When a customer purchases a LifeEar device, its delivered within two days. Once they the accompanying app is downloaded, customization is usually finished within 30 minutes. The setup process is designed to be as user-friendly as possible — particularly for the company’s less tech-savvy user base.

“It starts with what makes sense for our users and trying to get feedback from the people using the application,” said David Maslowski, software development lead. “We need to make sure that this is a product people understand and that they’re getting the value out of it they want.”

 

LifeEar hearing aid pictured
image via lifeear

LifeEar’s development team is small but devoted. Prette said the company will be looking to hire five to 10 new team members in the near future. But rather than being a detriment, he said, the small team size actually gives the company a certain degree of nimbleness bigger companies lack.
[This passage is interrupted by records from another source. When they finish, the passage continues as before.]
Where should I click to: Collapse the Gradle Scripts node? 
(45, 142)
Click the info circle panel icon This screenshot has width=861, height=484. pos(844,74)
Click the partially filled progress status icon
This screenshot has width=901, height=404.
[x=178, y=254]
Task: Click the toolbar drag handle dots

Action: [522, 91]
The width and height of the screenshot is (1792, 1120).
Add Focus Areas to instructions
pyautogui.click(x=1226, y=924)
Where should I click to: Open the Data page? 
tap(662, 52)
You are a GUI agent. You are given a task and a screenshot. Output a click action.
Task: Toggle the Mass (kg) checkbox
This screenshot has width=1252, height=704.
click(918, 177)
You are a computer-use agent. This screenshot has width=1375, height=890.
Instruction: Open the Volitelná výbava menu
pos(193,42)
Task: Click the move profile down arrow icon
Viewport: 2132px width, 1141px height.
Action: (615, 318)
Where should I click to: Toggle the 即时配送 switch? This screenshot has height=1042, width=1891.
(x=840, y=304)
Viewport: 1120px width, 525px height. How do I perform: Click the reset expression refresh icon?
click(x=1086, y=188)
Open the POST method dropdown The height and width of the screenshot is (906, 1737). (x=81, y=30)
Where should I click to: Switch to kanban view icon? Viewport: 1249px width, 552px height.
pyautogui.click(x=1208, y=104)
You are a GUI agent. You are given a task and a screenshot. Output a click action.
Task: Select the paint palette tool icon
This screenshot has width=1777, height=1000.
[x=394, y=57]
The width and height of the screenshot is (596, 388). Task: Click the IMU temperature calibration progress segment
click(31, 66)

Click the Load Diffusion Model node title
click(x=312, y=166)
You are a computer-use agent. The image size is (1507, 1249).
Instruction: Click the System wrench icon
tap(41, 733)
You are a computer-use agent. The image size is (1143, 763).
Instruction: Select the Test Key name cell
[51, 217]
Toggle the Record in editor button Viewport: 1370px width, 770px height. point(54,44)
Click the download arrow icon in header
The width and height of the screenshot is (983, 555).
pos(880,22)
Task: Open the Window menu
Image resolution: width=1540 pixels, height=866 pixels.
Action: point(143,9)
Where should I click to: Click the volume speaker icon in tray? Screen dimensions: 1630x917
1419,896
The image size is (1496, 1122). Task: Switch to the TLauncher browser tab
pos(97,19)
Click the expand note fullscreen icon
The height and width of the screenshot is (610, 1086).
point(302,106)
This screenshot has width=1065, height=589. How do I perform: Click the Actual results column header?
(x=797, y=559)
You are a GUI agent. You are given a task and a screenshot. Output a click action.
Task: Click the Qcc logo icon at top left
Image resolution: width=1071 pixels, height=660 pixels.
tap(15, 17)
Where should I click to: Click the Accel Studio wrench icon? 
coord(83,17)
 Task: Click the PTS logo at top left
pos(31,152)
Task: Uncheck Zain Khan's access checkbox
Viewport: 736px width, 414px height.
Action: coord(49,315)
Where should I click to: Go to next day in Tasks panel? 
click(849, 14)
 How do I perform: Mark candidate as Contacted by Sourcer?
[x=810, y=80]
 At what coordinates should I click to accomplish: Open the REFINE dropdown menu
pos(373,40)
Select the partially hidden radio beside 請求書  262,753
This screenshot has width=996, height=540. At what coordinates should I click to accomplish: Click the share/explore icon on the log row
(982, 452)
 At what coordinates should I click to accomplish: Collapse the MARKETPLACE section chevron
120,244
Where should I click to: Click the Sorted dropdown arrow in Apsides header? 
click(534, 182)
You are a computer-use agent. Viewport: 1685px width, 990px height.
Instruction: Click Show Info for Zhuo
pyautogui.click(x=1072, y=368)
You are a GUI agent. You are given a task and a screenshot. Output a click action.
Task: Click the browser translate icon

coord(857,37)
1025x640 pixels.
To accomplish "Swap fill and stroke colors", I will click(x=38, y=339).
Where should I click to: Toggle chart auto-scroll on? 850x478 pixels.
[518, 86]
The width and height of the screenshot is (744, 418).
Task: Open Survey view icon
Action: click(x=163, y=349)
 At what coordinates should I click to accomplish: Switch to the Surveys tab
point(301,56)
“We can move a lot faster to roll changes out, come up with different features and continue to interact with our customers at a rate that’s much different than our competitors,” said Maslowski.

But although the company’s hearing aids have more features than most, Prette said new functionality is constantly in the works.

“We don’t see this as a finished product,” said Prette. “We will continue development, especially on the software side. We have a list of future development ideas, which is enormous. It includes all kinds of other features that will help customers solve their hearing problem even better than the current model.”